M.E.D. Programming Philosophy
Today we want to challenge everything you thought you knew about programming for strength training.
Typically if you’re using a strength program and that program stops working (you fail to continue making progress), you move to another program. Oftentimes the new program looks nothing like the old program because many variables are changed. For example, exercise selection, set/rep scheme, frequency.
The program with changing multiple variables in the program at one time is that we don’t know which variable made the impact – if the new program works, we don’t know what variable made it work and if the new program fails, we don’t know what variable made it fail (or didn’t help you make progress again).

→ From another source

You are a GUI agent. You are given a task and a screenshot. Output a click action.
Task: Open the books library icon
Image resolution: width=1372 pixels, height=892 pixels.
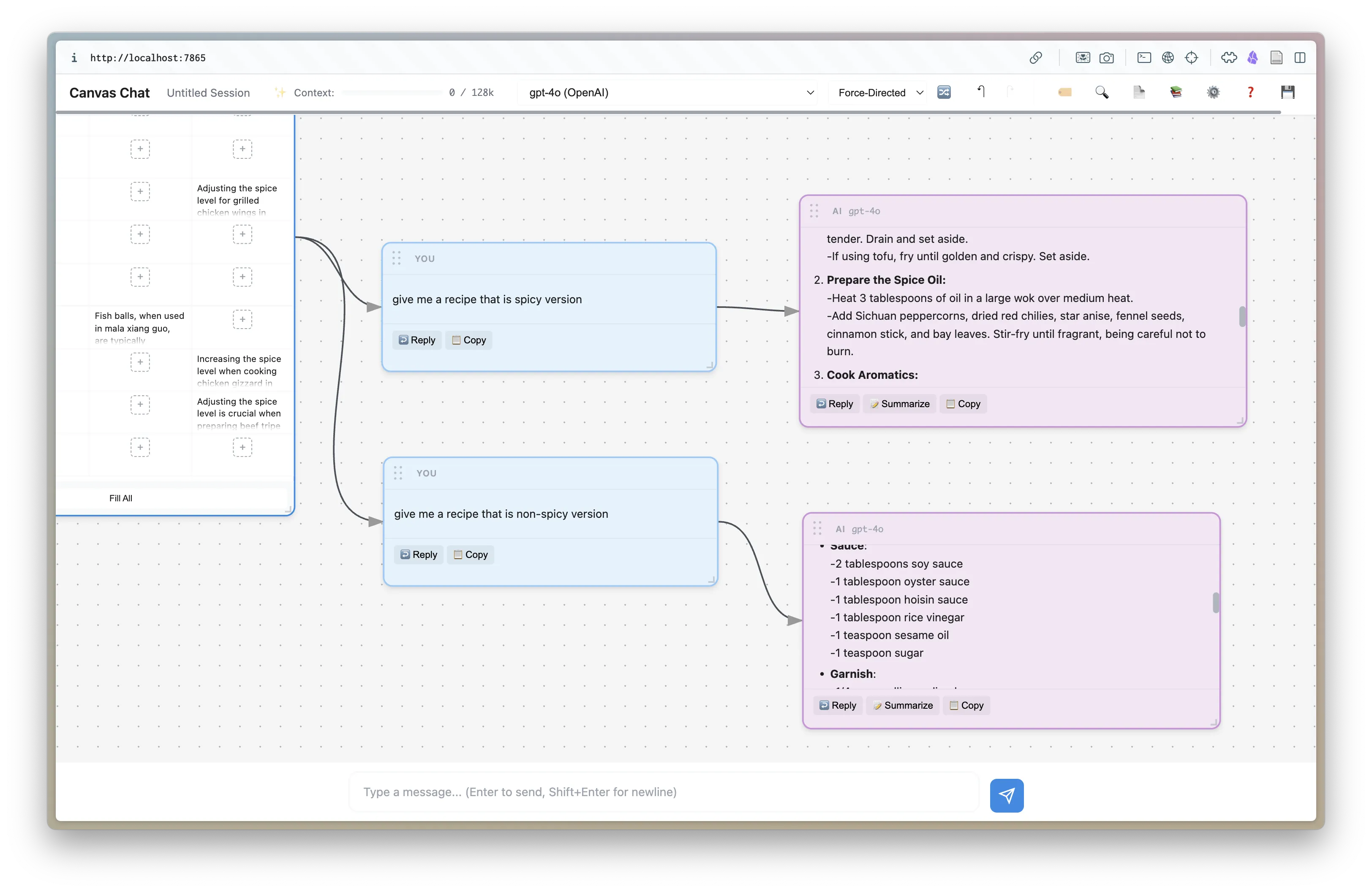(x=1176, y=92)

Enter: Minimum Effective Dose of Complexity – for strength programming
Let’s use the example of transitioning to a new program when the Starting Strength Novice Linear Progression program stops working. First of all, you do not transition from a “novice lifter” to an “intermediate lifter” overnight. The change is slow and gradual. When we apply minimum effective dose changes to the NLP, first we might use a lighter squat day on Wednesday (midweek) so that weight is being added to the bar every Monday and Friday, instead of all three days of the week.
We use this programming for as long as we can. When we can no longer make progress every Monday and Friday, it’s time for another minimum effective dose change. Jump right to the Texas Method? Nope. Instead, we might remove one set of squats from Friday and add one set of squats to Monday. Monday starts to look like more of a volume day and Friday an intensity day.
Programming transition should be slow and steady, changing one variable at a time so that we can measure what worked or did not work to move our strength forward.